Excerpted passage:
━━━━

Why is there no best practice to prevent display ad fraud?
In Professor Tuzhilin’s report, he reveals the surprising fact that Google was illegitimately charging for immediate second clicks on text-link ads until March, 2005. This is a surprising fact for several reasons. Charging advertisers for duplicate clicks is clearly not acceptable. It was plainly Google’s responsibility to prevent charges for duplicate clicks. It was straight-forward for Google to stop charging advertisers for duplicate clicks. Post-click user sessions were relatively auditable by advertisers. Google was a public company at the time. And Google was also one of the most admired companies in terms of perceived ethical standards.
The situation is many times worse across the display advertising industry.
Across the display advertising ecosystem it is not clear whose responsibility it is to identify and prevent fraud. This LUMAscape diagram shows how fragmented the display advertising ecosystem is. In the case of search PPC, Google acts as both the publisher and the seller of the ads. In the display advertising ecosystem there are too many disparate parties between the advertiser and the publisher—sell-side platform, a daisy chain of ad networks, ad exchange, demand-side platform, ad trading desk, etc.— for it to be clear who is responsible for preventing fraud.
It is also not easy to identify and prevent fraud. This is particularly so the further away the fraud checks are from the publisher. The path connecting advertisers to publishers is built on the assumption that “everything just works.” In practice, it seldom does, even without any efforts by nefarious parties to game the system. The more moving parts connecting advertisers to publishers, the more fuzzy the audit trail becomes.

━━━━

What you will do:
**A.** According to the passage on display ad fraud, until when did Google charge for immediate second clicks on text-link ads?
**B.** Extract the part of the passage on display ad fraud that opens with the words containing "It is also not" and closes with "audit trail becomes.".

Provided material:

━━━━

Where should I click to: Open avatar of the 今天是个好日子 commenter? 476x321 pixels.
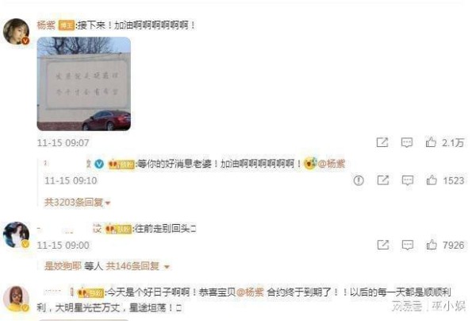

━━━━

Expected responses:
**A.** Until March, 2005.

**B.**
It is also not easy to identify and prevent fraud. This is particularly so the further away the fraud checks are from the publisher. The path connecting advertisers to publishers is built on the assumption that “everything just works.” In practice, it seldom does, even without any efforts by nefarious parties to game the system. The more moving parts connecting advertisers to publishers, the more fuzzy the audit trail becomes.